[DOCUMENT TEXT]
That’s true, could be a limited release to one OEM like cannondale. Maybe no customer was interested in a 26 core part.

Based on the power levels of the 38c part, it may be that nobody will be interested in that either! Of course, we don't know clockspeeds on that part. But still.

Can you give me a source or confirmation for this? From my informations I have Alder Lake-S is in the works, the next step after Rocket Lake-S.

Rocket Lake-S is a 2021 part. That would put Alder Lake-S in late 2021 or 2022, unless Intel pulls Rocket Lake-S forward.

and now the Intel machine is in high gear,.

Yay? We already knew about Comet Lake-S.

if they fake the 10nm news, that will be the end of Intel as we know it today

No it won't. They already fudged on Cannonlake and got away with it. They have delayed IceLake-SP interminably and gotten away with it. Sapphire Rapids, which originally was supposed to be a major architectural change for Intel, turned out to be mostly IceLake with different packaging, and nobody has turned on them over that either. The only thing that can end Intel is competition.

[Stored items]
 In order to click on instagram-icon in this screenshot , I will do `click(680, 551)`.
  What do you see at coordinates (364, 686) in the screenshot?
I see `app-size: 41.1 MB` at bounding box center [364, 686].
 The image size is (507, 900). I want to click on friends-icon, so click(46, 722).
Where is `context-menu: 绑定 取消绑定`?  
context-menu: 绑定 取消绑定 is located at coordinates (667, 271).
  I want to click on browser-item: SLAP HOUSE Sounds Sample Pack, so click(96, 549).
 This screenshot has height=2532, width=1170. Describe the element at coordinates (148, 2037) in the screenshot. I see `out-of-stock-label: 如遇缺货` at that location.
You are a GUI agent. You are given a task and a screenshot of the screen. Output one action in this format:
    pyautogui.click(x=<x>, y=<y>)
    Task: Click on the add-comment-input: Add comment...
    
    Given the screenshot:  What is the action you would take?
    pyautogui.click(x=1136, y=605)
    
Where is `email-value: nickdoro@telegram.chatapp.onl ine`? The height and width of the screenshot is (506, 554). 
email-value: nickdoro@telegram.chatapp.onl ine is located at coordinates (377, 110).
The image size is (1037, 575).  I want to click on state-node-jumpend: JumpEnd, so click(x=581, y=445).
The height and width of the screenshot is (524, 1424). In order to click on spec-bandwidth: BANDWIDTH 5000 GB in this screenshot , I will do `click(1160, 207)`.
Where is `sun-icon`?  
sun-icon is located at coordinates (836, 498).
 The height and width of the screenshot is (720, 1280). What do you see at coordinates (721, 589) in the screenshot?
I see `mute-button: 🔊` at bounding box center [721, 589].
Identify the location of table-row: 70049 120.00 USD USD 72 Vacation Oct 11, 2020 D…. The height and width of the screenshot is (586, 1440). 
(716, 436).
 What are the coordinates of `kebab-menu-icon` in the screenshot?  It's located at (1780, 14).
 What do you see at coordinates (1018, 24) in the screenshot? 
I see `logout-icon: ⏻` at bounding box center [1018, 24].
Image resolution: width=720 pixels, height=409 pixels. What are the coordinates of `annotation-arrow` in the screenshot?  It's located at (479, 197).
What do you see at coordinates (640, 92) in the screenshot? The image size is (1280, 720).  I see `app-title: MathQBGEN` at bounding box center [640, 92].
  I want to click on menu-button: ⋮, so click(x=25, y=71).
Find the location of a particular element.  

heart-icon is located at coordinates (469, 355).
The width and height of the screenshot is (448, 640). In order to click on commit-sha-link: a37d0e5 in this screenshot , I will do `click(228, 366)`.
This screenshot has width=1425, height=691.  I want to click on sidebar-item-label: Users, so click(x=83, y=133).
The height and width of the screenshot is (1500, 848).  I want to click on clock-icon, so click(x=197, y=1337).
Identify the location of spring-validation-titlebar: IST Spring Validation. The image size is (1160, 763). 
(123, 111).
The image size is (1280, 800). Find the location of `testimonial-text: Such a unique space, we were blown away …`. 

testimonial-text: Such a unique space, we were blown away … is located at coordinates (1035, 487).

[DIRECTIVE 1] Summarize the discussion of Intel processors in two sentences.
[DIRECTIVE 2] Pick up the discussion of Intel processors after its final sentence.

[TASK OUTPUT 1] The discussion suggests that a 26-core part may have been a limited release to one OEM, since perhaps no customer wanted it, and that the power levels of a 38-core part could make it similarly unpopular. It places Rocket Lake-S in 2021 and Alder Lake-S in late 2021 or 2022, and it rejects the claim that faking 10nm news would end Intel: the company already fudged Cannonlake, delayed IceLake-SP, and turned Sapphire Rapids into mostly IceLake with different packaging without backlash, so only competition can end it.

[TASK OUTPUT 2]
From the same article, Intel has said that yield improvement on 10nm is ahead of schedule.

I think ICL is 10nm at this chart.
10+ is TGL.

I would not be so sure about that, unless as Mark indicates that the lovely blue bars mean "availability by the end of the year, conditionally". For example, Intel can't produce 10nm anything on the desktop or server in 2019, yet they show 10nm for 2019. Because IceLake-U? Even Tremont-based products are going to be very rare this year. It's really difficult to take Intel seriously until they actually change what is available in retail channels. What I see is a lot of hype to turn people's attention away from products that can be purchased today.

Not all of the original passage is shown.